### Work task
Say how many of the lines below contain the word "agent"; nothing else belongs in the answer.

Dataset entries
========================================================================

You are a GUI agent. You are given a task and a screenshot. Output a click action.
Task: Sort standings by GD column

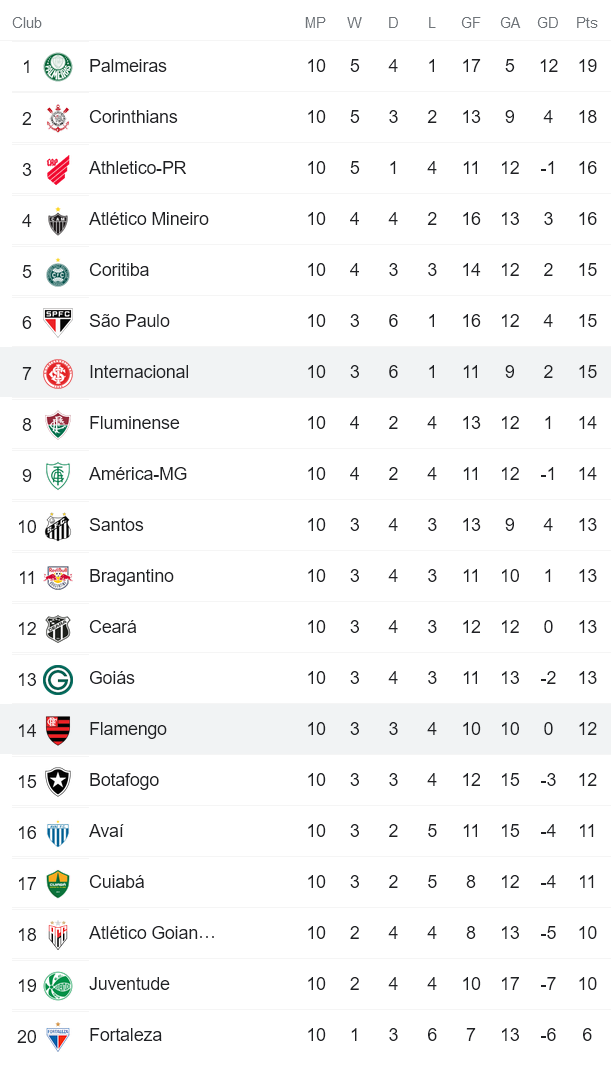[x=548, y=23]
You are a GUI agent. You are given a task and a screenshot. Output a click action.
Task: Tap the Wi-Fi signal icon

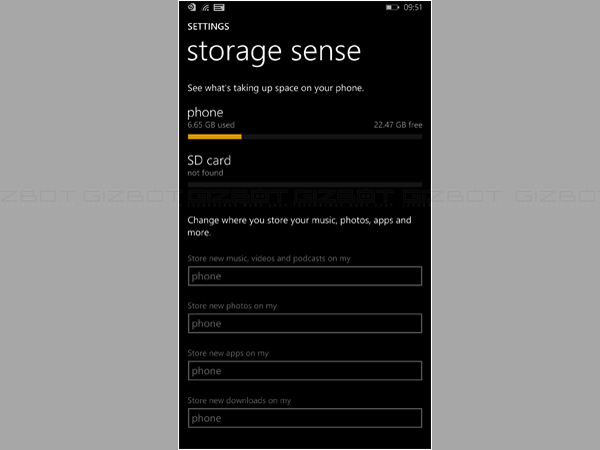205,7
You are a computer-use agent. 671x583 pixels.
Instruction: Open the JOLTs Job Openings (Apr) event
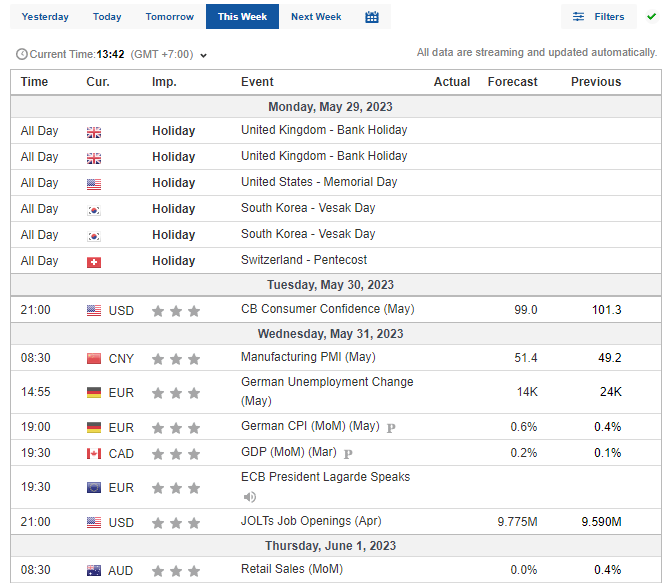311,521
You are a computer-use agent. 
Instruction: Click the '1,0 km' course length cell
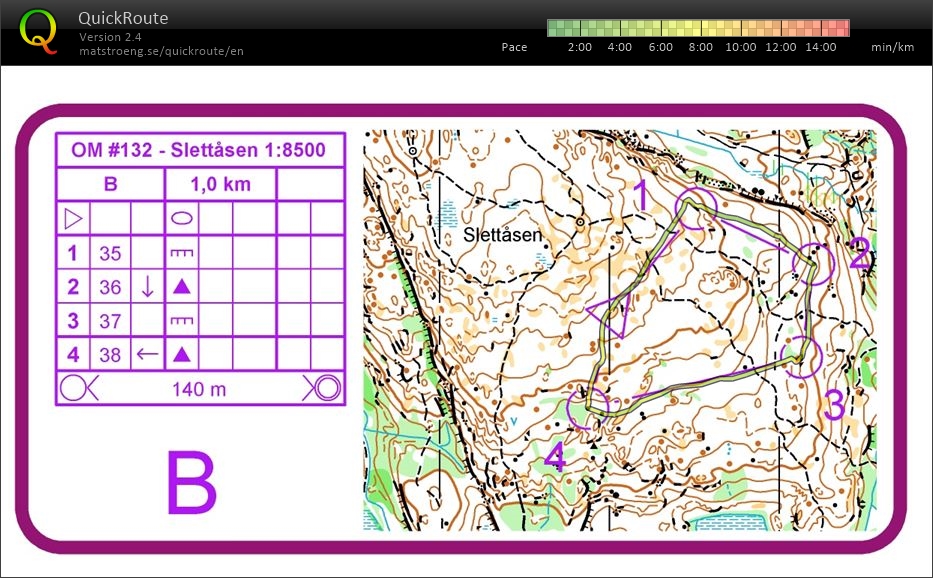coord(220,184)
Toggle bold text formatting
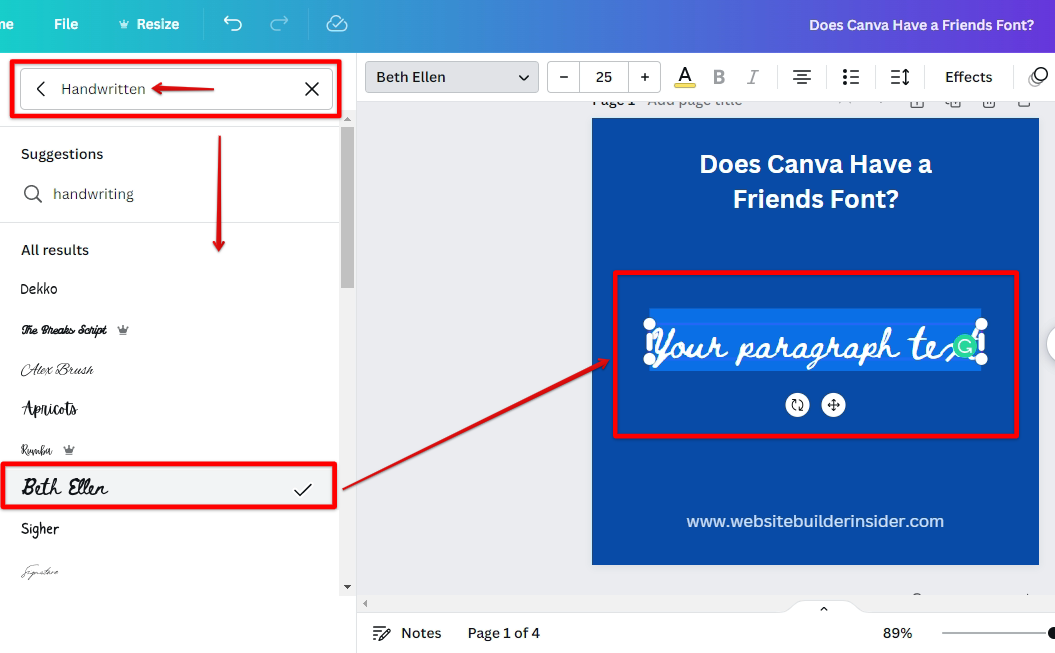The image size is (1055, 653). (x=718, y=77)
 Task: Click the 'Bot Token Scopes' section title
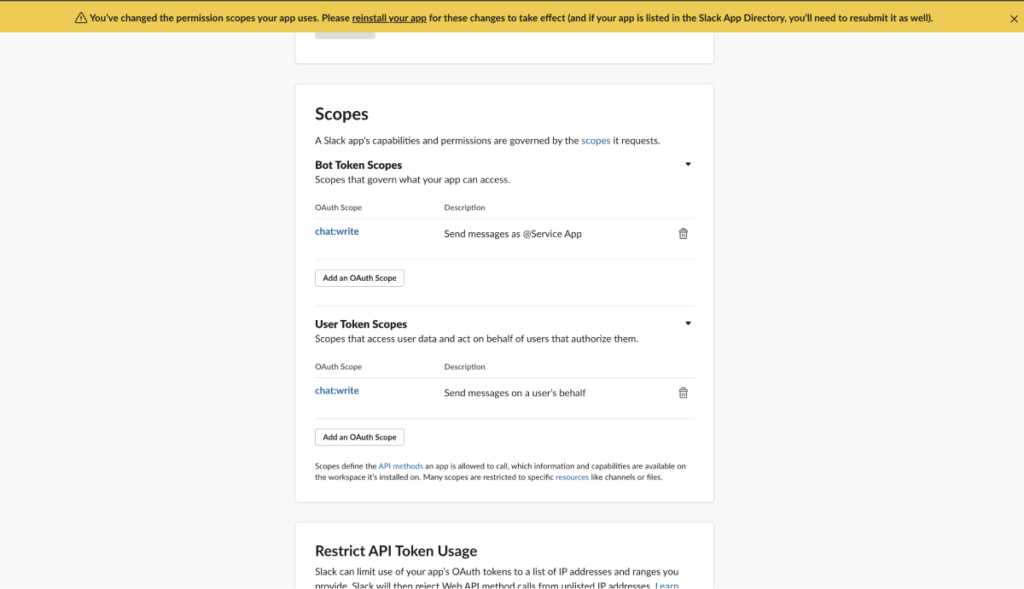358,165
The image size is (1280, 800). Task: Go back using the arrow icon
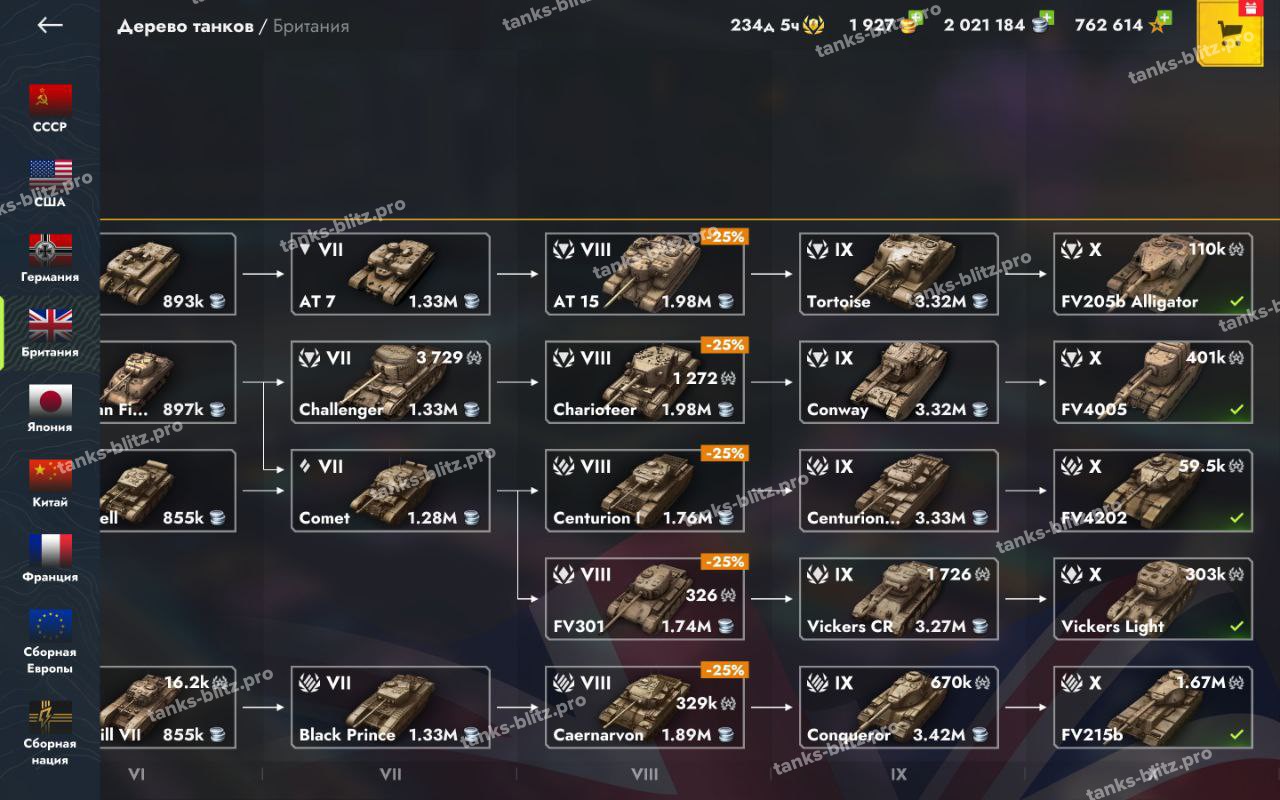(50, 26)
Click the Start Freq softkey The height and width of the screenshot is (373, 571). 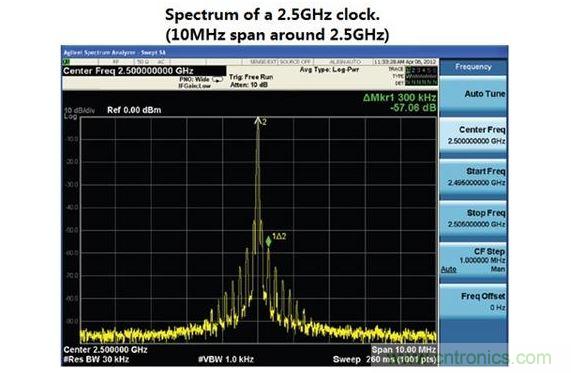[473, 177]
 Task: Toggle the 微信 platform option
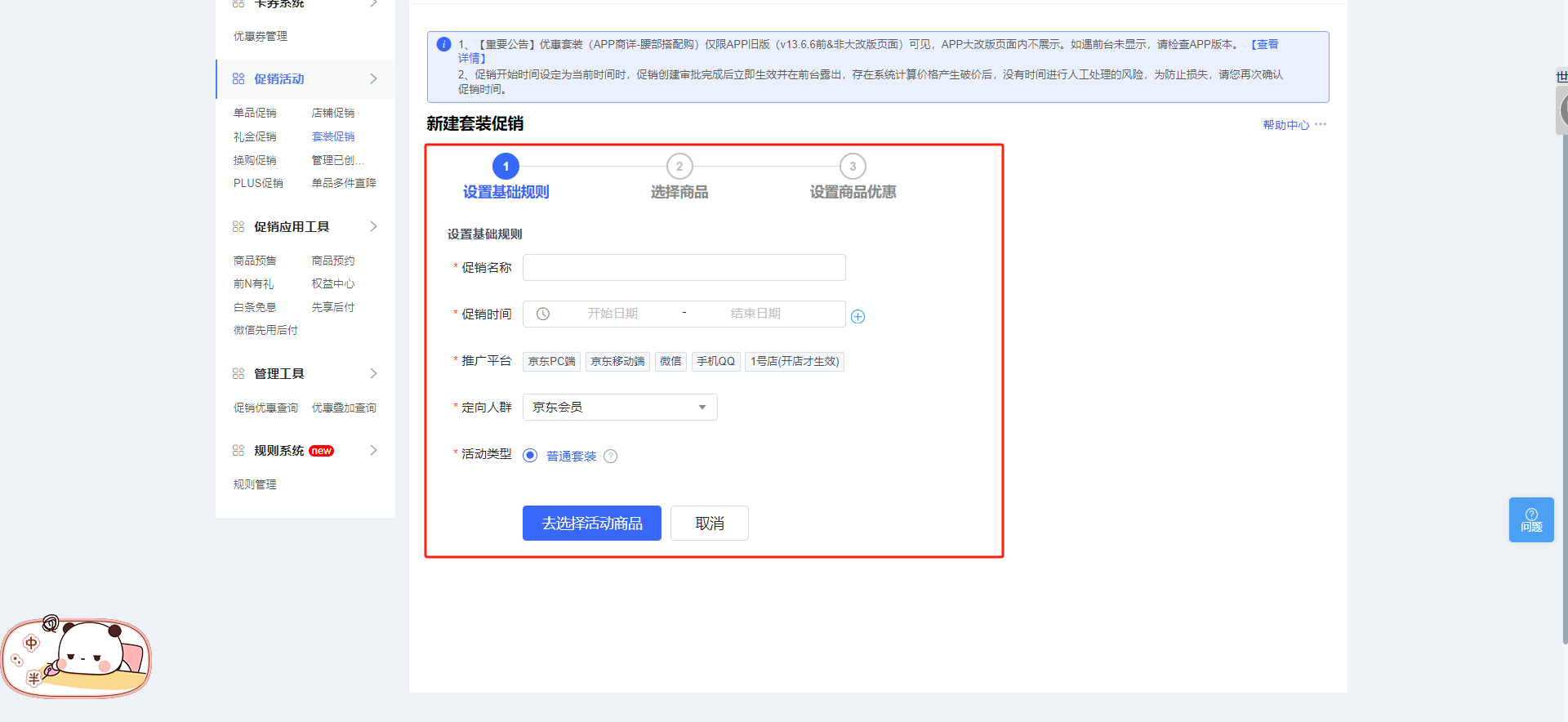tap(670, 361)
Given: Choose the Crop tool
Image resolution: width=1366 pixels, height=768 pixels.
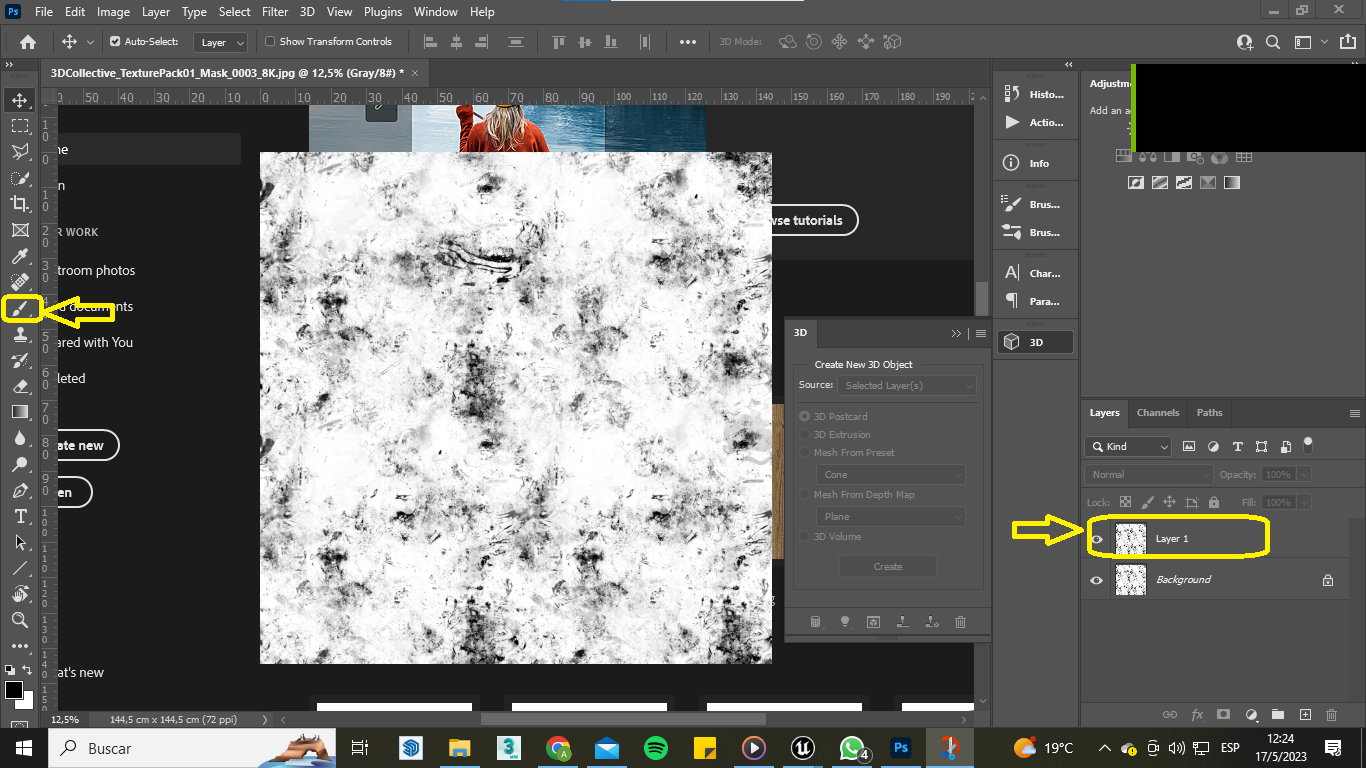Looking at the screenshot, I should 22,203.
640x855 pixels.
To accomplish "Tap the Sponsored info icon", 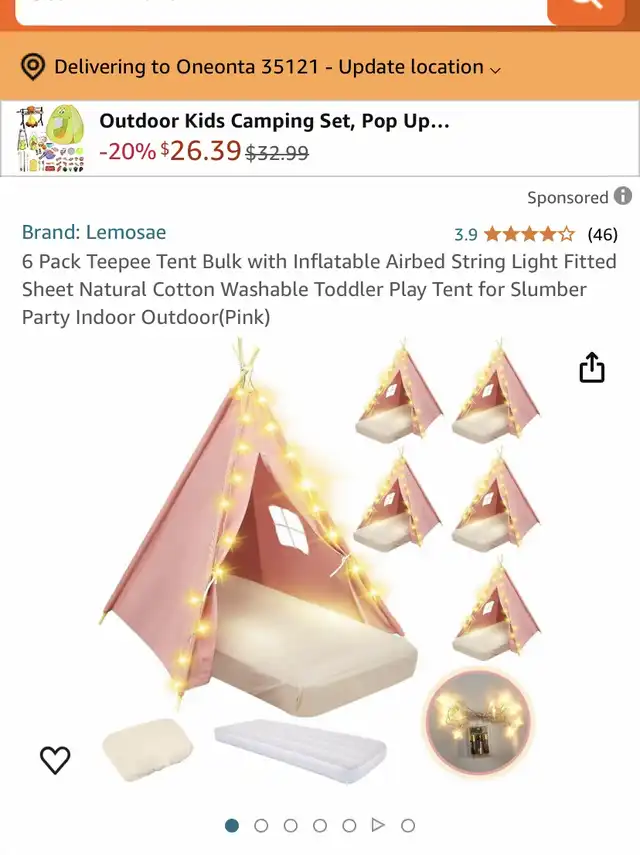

========================================================================

### Task answer
4